Fiddler was pleased to see Status of Women Minister Patty Hajdu in attendance at the inquest on Dec. 17.
“It was good to have her there to observe the proceedings because she will be one of the ministers that will have a say in terms of how the national inquiry on murdered and missing Indigenous women and girls is rolled out,” Fiddler says. “For her to take the time to observe the proceedings yesterday was very significant.”
Phase one of the inquest initially got off to a rocky start on Oct. 5 due to its placement in a small courtroom at the Thunder Bay courthouse.
“All of us were disappointed to learn about the venue,” Fiddler said at the time. “The fact that they chose one of the smallest courtrooms for one of the biggest inquests in Ontario’s history, the fact that they had to squeeze all the seven families into the room, was just very shameful.”
After the first day, the inquest was moved to the largest courtroom in the courthouse on the second day.
The inquest broke for the holidays on Dec. 17 after hearing testimony about the deaths of Paul Panacheese, 21, from Mishkeegogamang; Robyn Harper, 19, from Keewaywin; Jethro Anderson, 15, from Kasabonika; Curran Strang, 18, from Pikangikum; Reggie Bushie, 15, from Poplar Hill; and Kyle Morrisseau, 17, from Keewaywin.
“Right now, for the first phase, it is to hear evidence from the police, from the other experts that were involved in these cases during the time that these students passed away,” Fiddler says. “So it’s gathering information to hopefully give some answers to the families, to the many questions that they have as to what happened, why their sons or their daughter passed away and what were the contributing factors to those deaths.”

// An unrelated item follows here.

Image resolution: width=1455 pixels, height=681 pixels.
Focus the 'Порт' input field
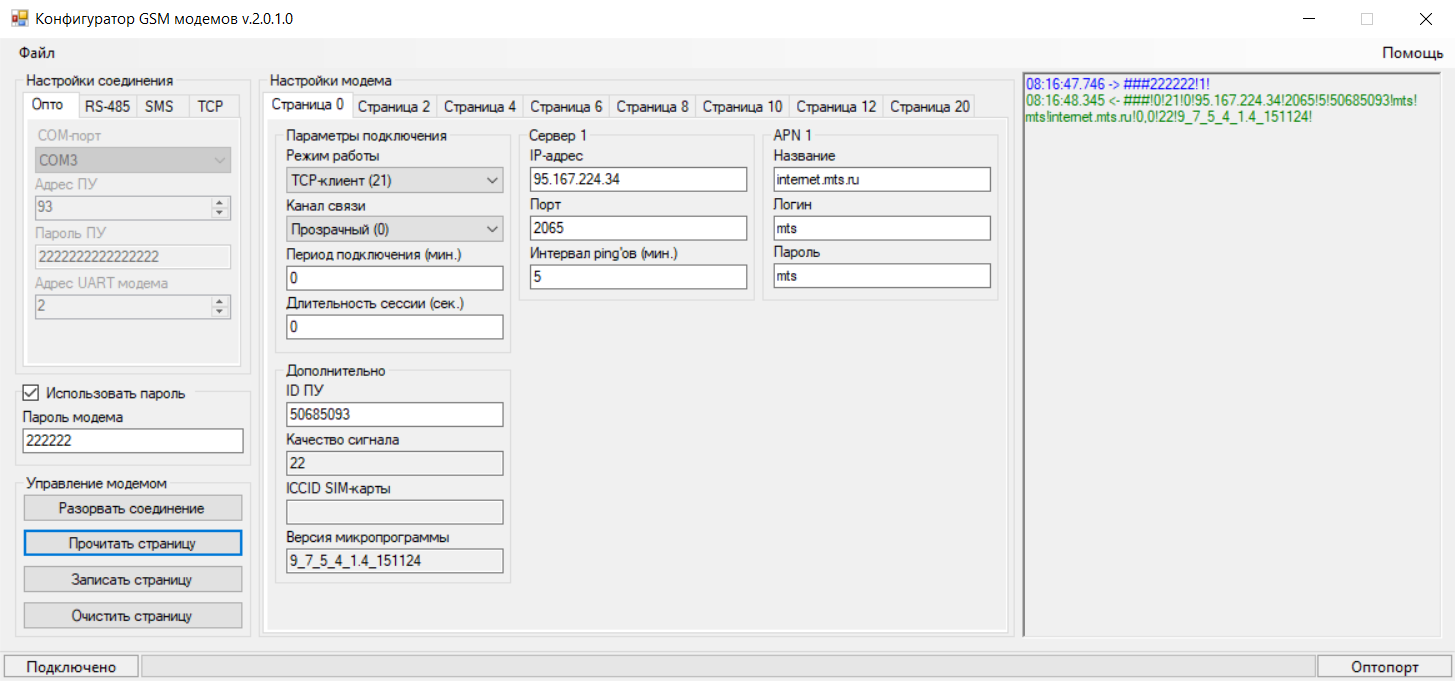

The first phase of the inquest is scheduled to resume on Jan. 11 with testimony about the death of Jordan Wabasse, 15, from Webequie. The first phase is scheduled to end on Jan. 21 and the second phase is scheduled for Feb. 1-25.
“Phase one … looks at each individual case,” Fiddler says. “(Phase two) looks at the broader systemic issues that may have contributed to the tragic deaths of these students.”

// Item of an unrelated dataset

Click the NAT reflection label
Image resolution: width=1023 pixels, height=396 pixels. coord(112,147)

The inquest is being held to examine the circumstances surrounding the deaths of the seven students who died after leaving their remote home communities to pursue secondary school studies in Thunder Bay. The jury may make recommendations aimed at preventing similar deaths in the future.
Dr. David Eden is presiding as inquest coroner and Trevor Jukes, Karen Shea and Amy Leamen are counsel to the coroner.